In 1887, four months after returning from Mexico, Nellie talked her way into Joseph Pulitzer's newspaper in New York City, and at only 23 years of age accepted an assignment to go undercover into the Women's Lunatic Asylum on Blackwell's Island posing as a mentally ill girl. The paper promised to get her out after ten days.
The first thing she had to do was convince the doctors at the asylum that she was truly insane. After practicing deranged expressions in front of a mirror she checked into a boardinghouse. Nellie refused to go to bed, telling the boarders that she was afraid of them and that they looked crazy. By the next morning they were convinced that she was the crazy one and called the police. She was taken to a courtroom and pretended to have amnesia. The judge was convinced Nellie had been drugged. After this, she was examined by several doctors who all agreed that she was most assuredly insane. "Positively demented," said one, "I consider it a hopeless case. She needs to be put where someone will take care of her." The head of the insane pavilion at Bellevue Hospital pronounced her "undoubtedly insane." The case of the "pretty crazy girl" attracted media attention. "Who Is This Insane Girl?" asked the New York Sun. The New York Times wrote of the "mysterious waif with the wild haunted look in her eyes," and her desperate cry, "I can't remember I can't remember!"

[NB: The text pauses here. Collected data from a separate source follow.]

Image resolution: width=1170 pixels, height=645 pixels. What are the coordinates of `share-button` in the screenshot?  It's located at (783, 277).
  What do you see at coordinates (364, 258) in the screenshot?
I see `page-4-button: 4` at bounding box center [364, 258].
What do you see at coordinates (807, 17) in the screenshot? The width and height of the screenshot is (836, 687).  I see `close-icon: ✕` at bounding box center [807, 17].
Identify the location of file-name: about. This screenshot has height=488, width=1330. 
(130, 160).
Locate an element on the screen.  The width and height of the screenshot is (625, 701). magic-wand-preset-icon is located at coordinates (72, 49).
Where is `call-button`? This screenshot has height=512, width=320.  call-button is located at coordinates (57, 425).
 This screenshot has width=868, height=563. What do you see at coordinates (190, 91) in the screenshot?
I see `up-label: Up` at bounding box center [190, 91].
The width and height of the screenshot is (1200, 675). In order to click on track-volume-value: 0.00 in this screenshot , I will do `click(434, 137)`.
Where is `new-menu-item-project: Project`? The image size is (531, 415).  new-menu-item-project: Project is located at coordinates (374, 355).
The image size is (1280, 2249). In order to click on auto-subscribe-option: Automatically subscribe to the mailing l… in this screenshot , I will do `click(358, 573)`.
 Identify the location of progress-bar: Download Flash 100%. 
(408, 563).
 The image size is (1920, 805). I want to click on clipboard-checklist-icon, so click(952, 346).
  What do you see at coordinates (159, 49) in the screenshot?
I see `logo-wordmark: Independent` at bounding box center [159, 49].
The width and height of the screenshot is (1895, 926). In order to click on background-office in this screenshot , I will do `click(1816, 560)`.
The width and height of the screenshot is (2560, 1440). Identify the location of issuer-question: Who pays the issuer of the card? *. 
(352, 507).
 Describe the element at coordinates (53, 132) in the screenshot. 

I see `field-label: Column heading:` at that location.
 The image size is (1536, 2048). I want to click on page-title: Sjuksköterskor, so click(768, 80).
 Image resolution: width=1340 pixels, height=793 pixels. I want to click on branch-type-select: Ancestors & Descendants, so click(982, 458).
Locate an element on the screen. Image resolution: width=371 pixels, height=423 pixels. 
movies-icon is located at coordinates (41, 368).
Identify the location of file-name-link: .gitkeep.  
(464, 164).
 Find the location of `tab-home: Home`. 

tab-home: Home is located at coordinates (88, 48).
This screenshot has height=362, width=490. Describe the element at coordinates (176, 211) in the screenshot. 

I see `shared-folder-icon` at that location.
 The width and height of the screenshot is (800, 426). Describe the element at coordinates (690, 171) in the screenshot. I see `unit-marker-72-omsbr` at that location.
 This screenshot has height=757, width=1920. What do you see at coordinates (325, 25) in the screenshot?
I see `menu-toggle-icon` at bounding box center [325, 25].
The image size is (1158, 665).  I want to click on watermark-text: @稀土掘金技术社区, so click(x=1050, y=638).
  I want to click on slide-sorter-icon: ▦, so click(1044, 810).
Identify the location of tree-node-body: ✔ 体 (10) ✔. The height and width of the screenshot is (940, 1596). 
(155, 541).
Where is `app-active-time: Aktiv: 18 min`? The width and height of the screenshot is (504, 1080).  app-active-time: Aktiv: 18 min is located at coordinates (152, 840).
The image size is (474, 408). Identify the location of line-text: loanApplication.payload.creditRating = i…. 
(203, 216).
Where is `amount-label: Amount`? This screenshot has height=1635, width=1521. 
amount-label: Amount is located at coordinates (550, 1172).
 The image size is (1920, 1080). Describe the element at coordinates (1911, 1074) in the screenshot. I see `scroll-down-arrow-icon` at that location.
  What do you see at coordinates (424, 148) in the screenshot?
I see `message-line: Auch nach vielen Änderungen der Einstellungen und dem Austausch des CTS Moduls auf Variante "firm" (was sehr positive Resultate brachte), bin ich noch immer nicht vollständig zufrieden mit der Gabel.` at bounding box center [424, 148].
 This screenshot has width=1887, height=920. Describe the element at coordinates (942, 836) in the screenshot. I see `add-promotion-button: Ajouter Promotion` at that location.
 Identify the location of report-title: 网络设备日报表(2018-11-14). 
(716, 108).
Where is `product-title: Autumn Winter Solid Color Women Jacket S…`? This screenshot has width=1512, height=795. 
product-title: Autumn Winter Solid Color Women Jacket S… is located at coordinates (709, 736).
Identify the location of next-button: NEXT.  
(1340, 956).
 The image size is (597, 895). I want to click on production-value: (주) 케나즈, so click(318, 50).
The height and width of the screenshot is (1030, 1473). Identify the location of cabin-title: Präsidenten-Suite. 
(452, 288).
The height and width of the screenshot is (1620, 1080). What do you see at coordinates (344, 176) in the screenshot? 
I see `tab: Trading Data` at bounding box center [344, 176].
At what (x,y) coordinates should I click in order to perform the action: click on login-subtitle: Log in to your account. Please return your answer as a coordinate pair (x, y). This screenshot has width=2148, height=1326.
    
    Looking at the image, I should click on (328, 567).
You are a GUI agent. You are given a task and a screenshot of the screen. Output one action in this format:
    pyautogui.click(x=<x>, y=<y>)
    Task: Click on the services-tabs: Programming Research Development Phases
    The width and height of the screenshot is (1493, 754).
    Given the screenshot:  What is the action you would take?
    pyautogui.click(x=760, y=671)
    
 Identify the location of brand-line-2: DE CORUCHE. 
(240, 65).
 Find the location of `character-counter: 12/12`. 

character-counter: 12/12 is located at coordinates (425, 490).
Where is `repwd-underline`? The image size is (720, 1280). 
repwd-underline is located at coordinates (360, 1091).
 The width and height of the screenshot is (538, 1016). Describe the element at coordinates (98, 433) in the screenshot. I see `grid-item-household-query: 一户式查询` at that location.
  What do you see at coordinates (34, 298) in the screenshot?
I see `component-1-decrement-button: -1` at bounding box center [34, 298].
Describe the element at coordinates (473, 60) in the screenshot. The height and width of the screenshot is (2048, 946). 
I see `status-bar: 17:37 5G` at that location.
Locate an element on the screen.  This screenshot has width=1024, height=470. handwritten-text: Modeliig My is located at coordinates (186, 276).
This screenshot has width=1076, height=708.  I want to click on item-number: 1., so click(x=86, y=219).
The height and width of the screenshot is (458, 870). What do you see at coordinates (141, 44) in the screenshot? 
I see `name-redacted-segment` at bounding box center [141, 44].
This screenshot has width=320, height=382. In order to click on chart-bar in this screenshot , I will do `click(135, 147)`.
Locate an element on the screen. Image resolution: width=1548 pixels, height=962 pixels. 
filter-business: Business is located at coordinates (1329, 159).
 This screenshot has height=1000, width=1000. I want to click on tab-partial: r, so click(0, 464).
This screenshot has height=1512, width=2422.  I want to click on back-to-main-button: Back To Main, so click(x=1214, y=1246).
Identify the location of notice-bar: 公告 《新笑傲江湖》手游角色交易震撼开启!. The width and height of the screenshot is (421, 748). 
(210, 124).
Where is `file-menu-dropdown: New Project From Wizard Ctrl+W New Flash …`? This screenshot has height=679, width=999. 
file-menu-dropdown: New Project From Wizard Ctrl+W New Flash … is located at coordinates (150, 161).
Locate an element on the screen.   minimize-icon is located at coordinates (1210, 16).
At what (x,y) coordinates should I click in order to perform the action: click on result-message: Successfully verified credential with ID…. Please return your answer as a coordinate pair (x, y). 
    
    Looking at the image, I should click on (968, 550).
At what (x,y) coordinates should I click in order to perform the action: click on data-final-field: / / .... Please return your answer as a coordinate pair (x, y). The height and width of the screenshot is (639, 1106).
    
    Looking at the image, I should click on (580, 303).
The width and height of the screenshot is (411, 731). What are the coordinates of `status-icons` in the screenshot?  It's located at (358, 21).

Nellie experienced all the horrors of the asylum first hand. The food consisted of gruel broth, spoiled beef, bread that was really just dried dough, and dirty undrinkable water. The dangerous patients were tied together with ropes. Nellie witnessed one gray haired woman being grabbed and dragged by the
hair as she shrieked and pleaded from the room, "For God's sake, ladies,
don't let them beat me." All the patients were made to sit for much of the day on hard benches with no protection from the cold. Waste was all around the eating areas. Rats crawled freely throughout the hospital. The bath water was freezing cold. Patients were treated obnoxiously and abusively by nurses telling them to shut up and beating then if they did not.
Nellie spoke with many of her fellow patients and was convinced that some were as sane as she was. She wrote, "What, excepting torture, would produce insanity quicker than this treatment? Here is a class of women sent to be cured. I would like the expert physicians who are condemning me for my action, which has proven their ability, to take a perfectly sane and healthy woman, shut her up and make her sit from 6 a.m. until 9 p.m. on a straight-back bench, do not allow her to talk or move during these hours, give her no reading and let her know nothing of the world or its doings, give her bad food and harsh treatment, and see how long it will take to make her insane. Two months would make her a mental and physical wreck." Nellie also wrote of bath time, "My teeth chattered and my limbs were numb with cold. Suddenly, I got three buckets of ice cold water dumped over my head. One in my eyes, nose and mouth."
At the end of the ten days an attorney for the newspaper came and got Nellie released from the asylum at The World's behest. Her reporting, which was later published in book form titled "Ten Days in a Mad House," brought Nellie her lasting fame. It also caused embarrassment to the physicians and staff of the hospital who would try to explain how so many professionals had been fooled. A grand jury launched its own investigation into conditions at the asylum, and asked Nellie to assist. The jury's report recommended the changes she had proposed, and its call for increased funds for care of the insane prompted an $850,000 increase in the budget of the Department of Public Charities and Corrections. They also made sure the future examinations were more thorough so that only the seriously ill actually went to the asylum.